:: Dataset entries ::
* * * * * * * * *
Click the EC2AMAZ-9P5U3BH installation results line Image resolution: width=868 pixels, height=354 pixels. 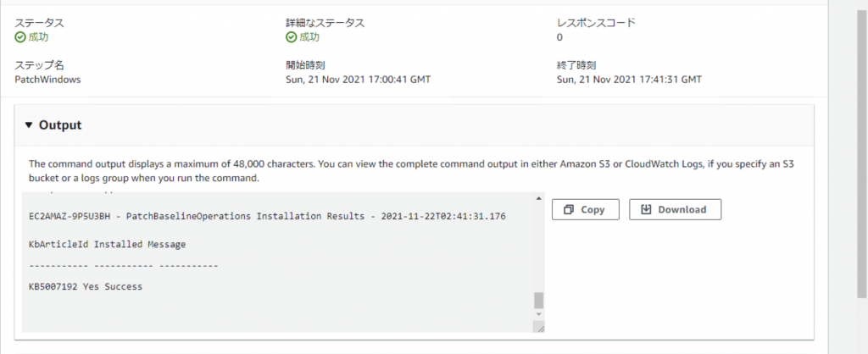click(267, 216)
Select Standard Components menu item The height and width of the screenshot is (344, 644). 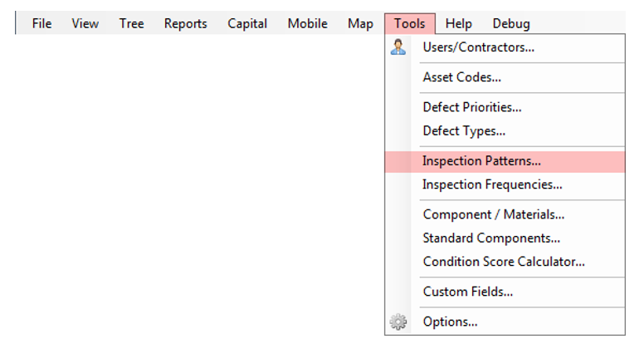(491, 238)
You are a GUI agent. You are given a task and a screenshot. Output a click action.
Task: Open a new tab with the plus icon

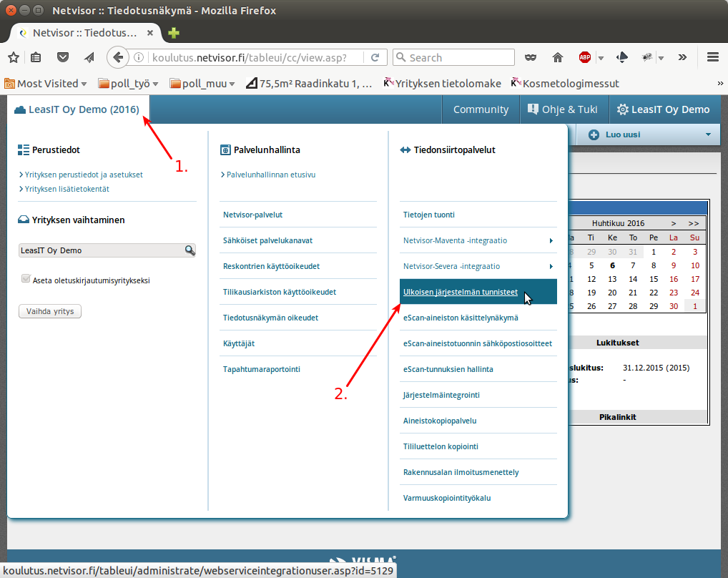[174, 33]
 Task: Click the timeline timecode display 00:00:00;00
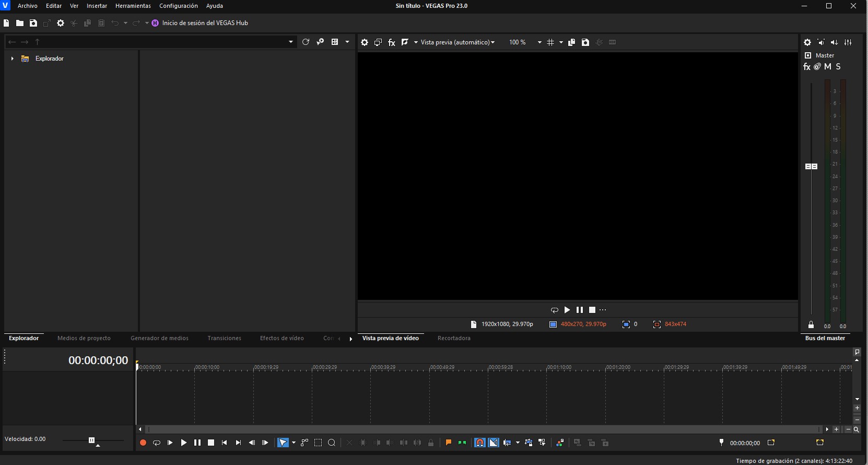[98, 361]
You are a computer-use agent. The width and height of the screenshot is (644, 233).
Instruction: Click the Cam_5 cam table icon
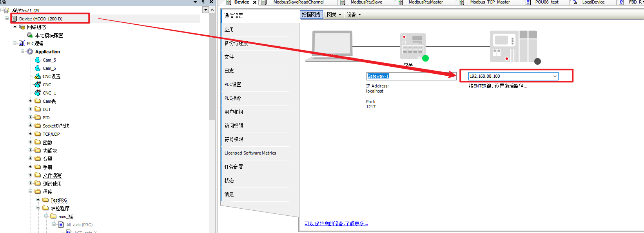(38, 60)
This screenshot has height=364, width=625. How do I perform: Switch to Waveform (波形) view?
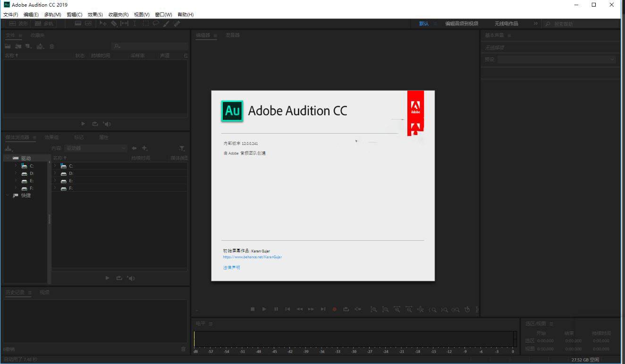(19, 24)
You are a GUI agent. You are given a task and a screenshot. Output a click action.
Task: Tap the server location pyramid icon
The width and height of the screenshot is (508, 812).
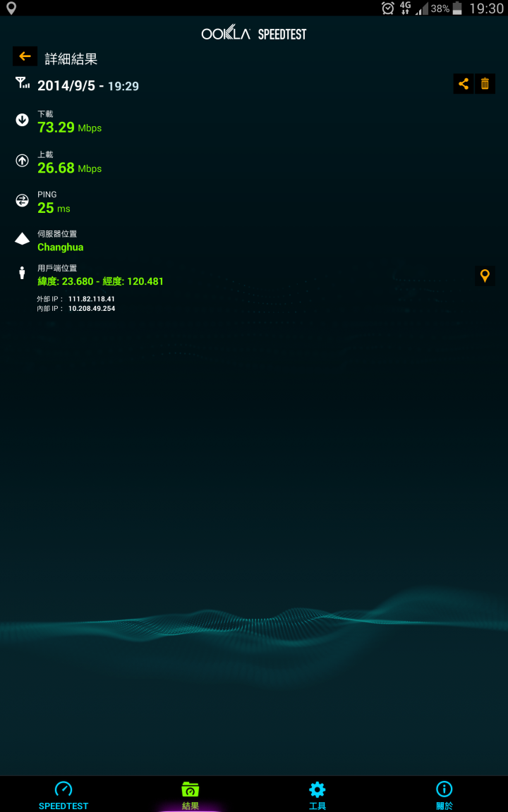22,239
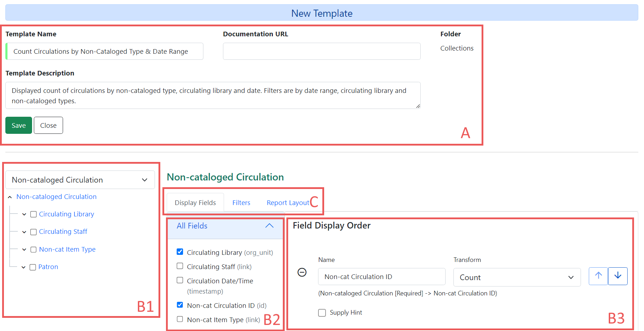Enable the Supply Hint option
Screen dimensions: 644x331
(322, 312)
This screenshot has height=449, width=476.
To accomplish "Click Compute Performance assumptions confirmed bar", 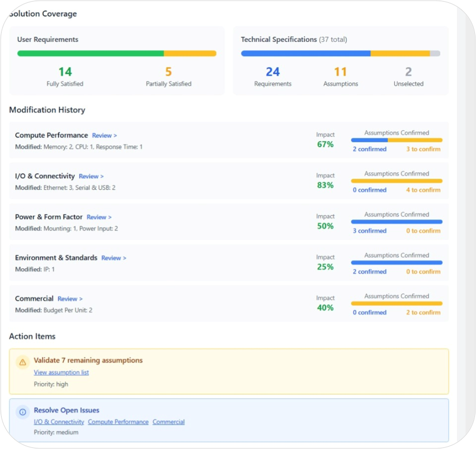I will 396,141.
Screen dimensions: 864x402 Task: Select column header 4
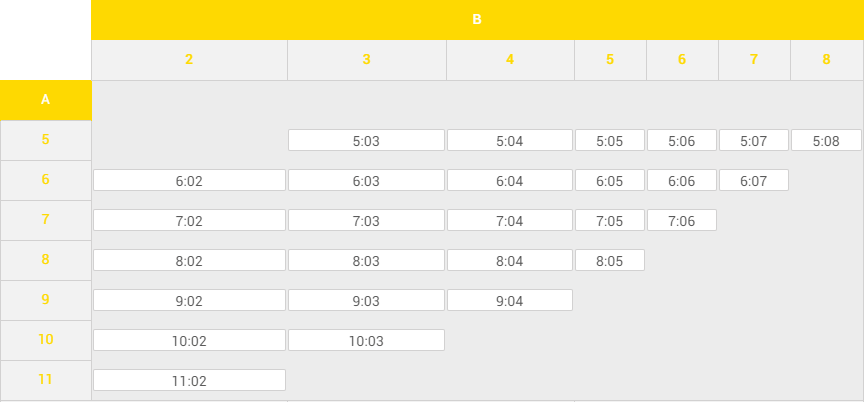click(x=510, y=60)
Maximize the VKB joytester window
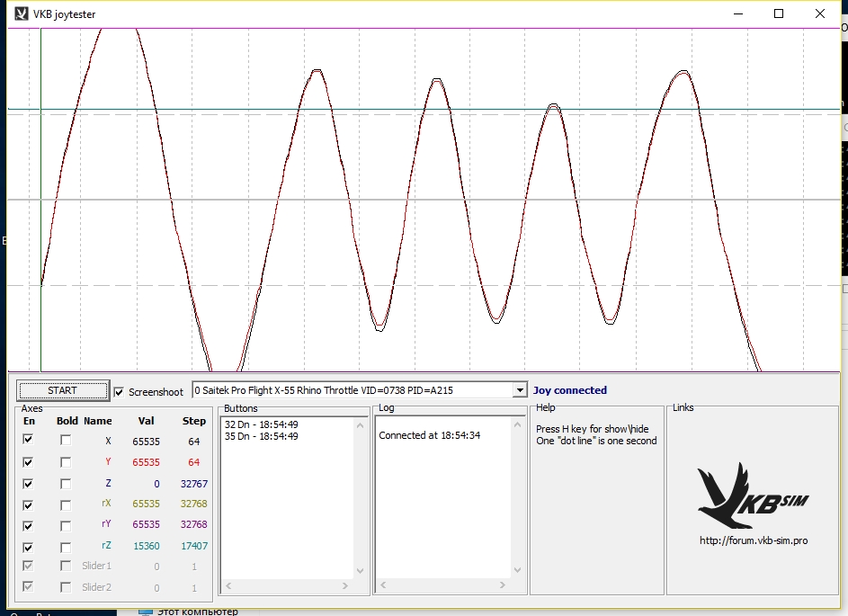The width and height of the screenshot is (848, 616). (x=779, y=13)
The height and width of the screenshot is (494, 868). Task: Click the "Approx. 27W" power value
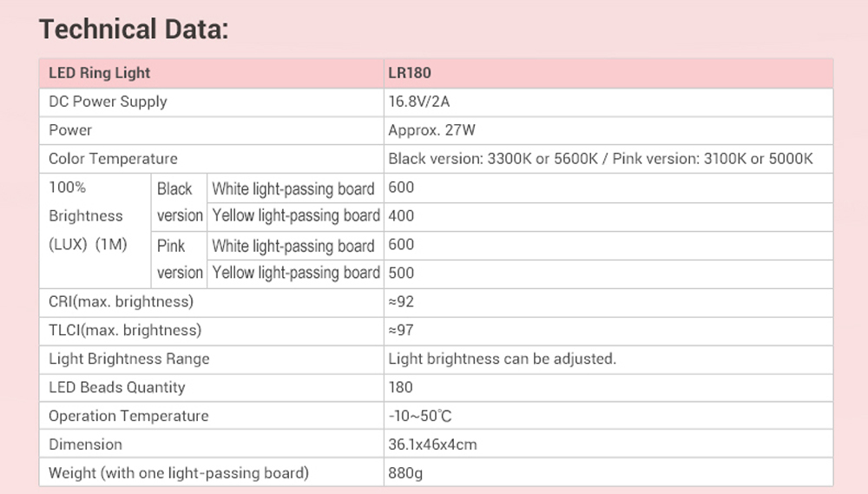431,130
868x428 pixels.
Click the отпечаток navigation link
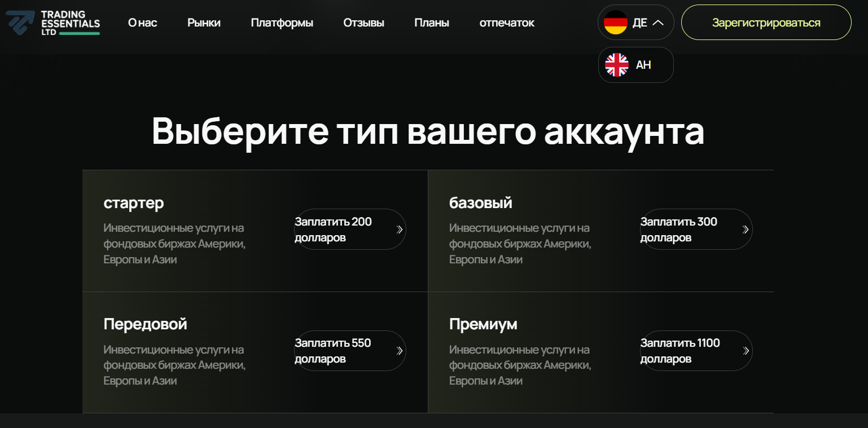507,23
* * * * * * * * *
:: BRIEF ::
Print once more, exactly, the lines from the one with "The height and width of the screenshot is (494, 868)." through the last line of the data, both ends included, without any pictures.

:: TASK OUTPUT ::
The height and width of the screenshot is (494, 868). Task: Click the "Approx. 27W" power value
431,130
868x428 pixels.
Click the отпечаток navigation link
507,23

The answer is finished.